Racist state of California

Matthew Hoy
By Matthew Hoy on September 26, 2003

San Diego Union-Tribune columnist Joseph Perkins has a great article in today's paper on Proposition 54.

What astounds is that race demagogues like (Jesse) Jackson and (Cruz) Bustamante are hardly the only ones who hold this view. Many whites in California also share this view, particularly those who consider themselves enlightened on matters of race.

The "enlightened" whites think themselves above race prejudice, beyond race discrimination. But they think the rest of California's white population is less colorblind than they.

So they oppose Proposition 54 ostensibly to keep other whites honest. And to affirm their solidarity with blacks, browns, yellows and reds in the continuing struggle of those "minorities" for race equality.

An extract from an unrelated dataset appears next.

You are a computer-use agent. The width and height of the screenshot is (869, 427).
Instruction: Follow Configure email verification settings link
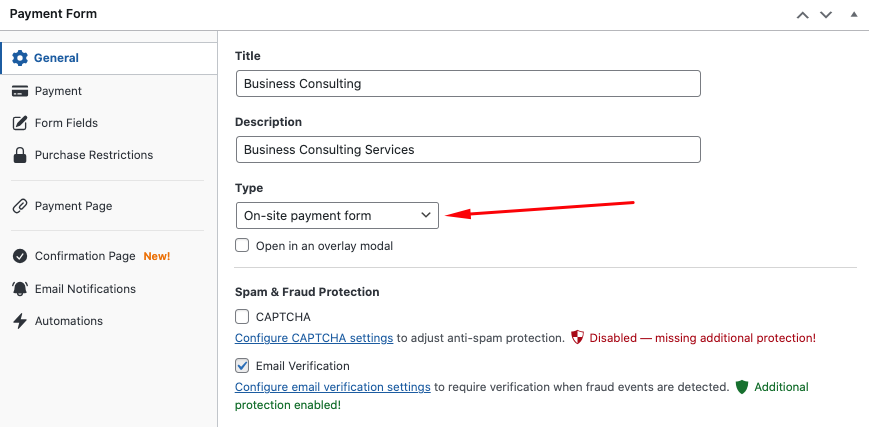tap(333, 387)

The perverse irony is that the white and nonwhite foes of Proposition 54 find themselves supporting public policy – classifying individuals according to their skin color – that has a long and racist tradition.

It's reminiscient of a recent cartoon by the Detroit News' Henry Payne:

Perkins also provides an answer to some of the opponents of Prop. 54 with regard to its impact on medical studies and treatment:

And they employ the most dubious arguments to justify their support for public policy that has no moral or legal validity.

Like the claim that, if California health care providers stop collecting race data, the state's nonwhite population will not receive proper medical treatment.

That does not jibe with the scientific findings of J. Craig Venter, who founded Celera Genomics, the biotechnology firm that shares credit for decoding the human genome.

In a recent issue of Science, Venter says that collection of race and ethnicity data – for clinical drug trials – could lead to "misleading and biologically meaningless conclusions."

That's because "race" is a social, rather than scientific construct. "Instead of applying social categories," he wrote, we should be promoting obtaining scientific data. Color of skin does not work as a surrogate."

In fact, he noted, several scientific studies have shown that there are more differences in drug responses within racial and ethnic groups than among them.

Prop. 54's time has come.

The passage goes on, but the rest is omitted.